Daima hizmet diyen bir metanet göstergesi!
Evet, çok şey yazılabilir, söylenebilir, dile getirilebilir. Ama benim dünyamdaki Uşak Yeni Asya Temsilcisi Kâzım Erfidan Ağabey hakkında kısa ve özlü olarak söyleyeceğim şimdilik bunlar.

15 Kasım Pazartesi günü Hak’ka yürüdü, Kâzım Erfidan Ağabey.
Yıllardan beri kalp rahatsızlığından muzdaribdi. Cerrahî olarak her türlü müdahaleler yapılmıştı. Nihayet sona gelindi. Kader hükmünü icra etti. Cenâb-ı Hak rahmetiyle ve mağfiretiyle muamele etsin inşâallah.

Onu çok daha yakından 1995 yılında Ege Bölgesi temsilciliği görevine başladığım zaman tanımıştım. Bir kış günü Uşak iline yaptığım mutat ziyaretimde kendisi tarafından çok sıcak ve samimî karşılanmıştım. O akşam dersten sonra sabahki “şehiriçi tur” plânımızı yapmıştık. Sabah olunca şiddetli yağmura rağmen ziyaret plânımızı hiç aksatmadık. Benden daha genç ve müthiş bir enerjiye muhatap olmuştum. Esnaf ve dost ziyareti faslına, “gazete aboneliğini” de ilâve etmişti.
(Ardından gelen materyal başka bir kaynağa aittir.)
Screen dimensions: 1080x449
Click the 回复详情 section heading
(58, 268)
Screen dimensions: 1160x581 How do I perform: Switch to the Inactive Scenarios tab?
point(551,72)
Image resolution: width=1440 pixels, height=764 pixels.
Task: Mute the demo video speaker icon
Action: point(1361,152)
Bir delikanlı gibi gayret ve şevki vardı. Camiaya dost olan, derse gelebilme potansiyeli olan herkesi ziyaret etme plân ve gayreti vardı. Bunu hiç unutmuyorum. Emekli olduktan sonra hizmetlerle uğraştığım geride kalan on yedi senede unutamadığım önemli hatıralardan birisidir bu.

Daha sonraki yıllarda mutad ziyaretlerim sırasında Kâzım Ağabeyin mübarek simasından hiç eksik olmayan tatlı, sıcak ve masum gülüşü, temkinli duruşu, dâvâsına olan sadakat ve samimiyeti, sabrı ve metanetine hayran olmamak mümkün değildi.

Onun çok öne çıkan başka bir özelliği ise, çevresiyle olan bu sıcak ve samimî irtibatın yanında aile efradına karşı olan kalbî meyli ve onlar üzerindeki tatlı, etkili, tavizsiz ve manevî hakimiyeti çok ayrı parantez açılması gereken bir husustur. Sebebine gelince, bir çok dindar ailenin çocuk terbiyesi ve aile birliği konusunda tam olarak savrulduğu bir zaman ve zeminde Kâzım Ağabeyin mukaddes dâvâ adına geriye bıraktığı çok değerli ve çok anlamlı bir miras var. Tavizsiz dâvâya bağlı bir aile şirketi. Eşinden oğluna, kızından damadına, gelininden torununa firesiz ve tavizsiz bir manevî aile şirketi bıraktı miras olarak.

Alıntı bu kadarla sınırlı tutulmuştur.